> [EXTRACT PROVIDED]:
Hospitals are squandering huge opportunities to improve the health of in-patients and the public, while possibly reducing health care costs. Is it too much to expect hospitals to have their in-patients watch at least one health film before they're allowed to watch the TV programming a hospital provides during their stay?

If hospitals had 50 or more health films their patients could view, and if patients were given the choice after watching a health film of watching more health films or of watching the standard TV programming a hospital provides, might not many patients chose to watch more health films? And might not all of us benefit from that with reduced health care costs?

So what might hospitals offer in the way of health films?

For women, how about a breast self-examination film? One in eight women in the U.S. get breast cancer, and teaching women how to examine their breasts could lead to earlier detection, which could save lives and be less damaging and costly for those who survive.

Another film for women might explain the symptoms women have during a heart attack. In years past heart attack symptoms focused on men.

A film for men could be about testicular cancer and self-examination. Around 8,000 men between the ages of 15 and 35 get testicular cancer every year in the U.S. The earlier it's detected, the greater the chance of curing it.

Many people would like to know CPR, but can't find time to take a CPR class. And even though taking a CPR class may be better than watching a film about it, wouldn't it be good to have many more people, maybe millions, who learned how to perform CPR from a hospital film? How many times do people die or suffer more severe damage because no one around them knew CPR and felt confident enough to perform it on someone who needed it? Also, CPR is now taught differently than it was a few years ago, as mouth to mouth resuscitation is no loner taught as part of the process. Such a film could bring those who know the outdated method up to date on what is considered proper CPR.

German Dr. Henry Heimlich proposed the Heimlich maneuver in 1974 to dislodge food from people who were choking and might die. How about a film on how to perform it on standing people, people laying down, infants, and yourself?

There are around 800,000 strokes in the U.S. every year, yet many don't recognize a stroke' symptoms, which can make a stroke's impact more deadly or debilitating. Strokes need to be treated as quickly as possible to reduce their impact, and a hospital film could be helpful in getting more people to recognize a stroke's symptoms.

A film about when and how to apply a tourniquet could save lives. How many die each year because no one in a crowd stepped forward to apply a tourniquet because no one knew how to? Such a film might also reduce the number of ignorant good Samaritans who apply a tourniquet that does permanent damage to a limb.

Some films might be about "local" health problems. The Center for Disease Control says 300,000 cases of Lyme Disease are diagnosed each year in the midwest and northeast. Not only would a Lyme disease film inform about its symptoms, but what steps to take to avoid getting it from deer ticks.

There are many other health films hospitals could use too. Those mentioned here would tend to be shorter films, but movies and documentaries could be included too. The 2015 movie Concussion with Will Smith is an example of a movie hospitals might use.

I developed this view about hospitals offering health films while trying to think of ways to market a film I've made - One Punch Homicide. I thought hospitals should show it to almost every male in-patient between the ages of 14 and 40. Then I thought hospitals should have a catalog of 50 or more health films they could offer in-patients.

Hospitals are in a very unusual position now. They serve many people who have screen addictions - computer and/or television. In fact, many of those they serve with screen addictions are there because of problems related to their addiction. They treat many of these people and then when they're recuperating the hospital will allow them to return to their couch potato ways by showing them the same programming that got them there to begin with. Why not offer them health related films while they may be thinking about their health and how to avoid future hospital visits?

Many people have negative impressions of film's impact on health. A couple examples of film's bad health influence would be encouraging punching incidents and cigarette smoking. Let's hope hospitals will give film a better reputation for improving our health.

> [EXTRACTED MATERIAL]:

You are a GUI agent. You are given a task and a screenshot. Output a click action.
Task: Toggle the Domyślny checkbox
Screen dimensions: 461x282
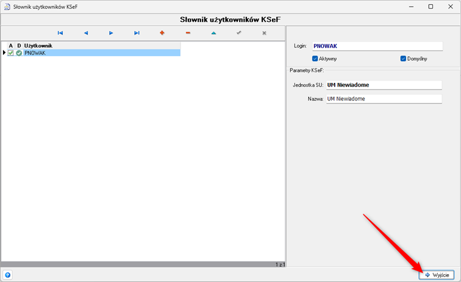[403, 58]
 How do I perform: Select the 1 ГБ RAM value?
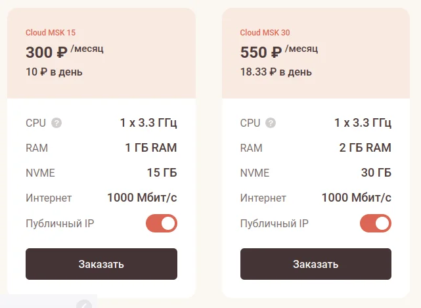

> [PROBLEM TO SOLVE]: In the piece about hospital health films, list every health film topic proposed between "So what might hospitals offer in the way of health films?" and "There are many other health films hospitals could use too."

> [TASK RESPONSE]:
- Breast self-examination (for women)
- The symptoms women have during a heart attack
- Testicular cancer and self-examination (for men)
- CPR
- How to perform the Heimlich maneuver on standing people, people laying down, infants, and yourself
- Recognizing a stroke's symptoms
- When and how to apply a tourniquet
- Lyme disease: its symptoms and how to avoid getting it from deer ticks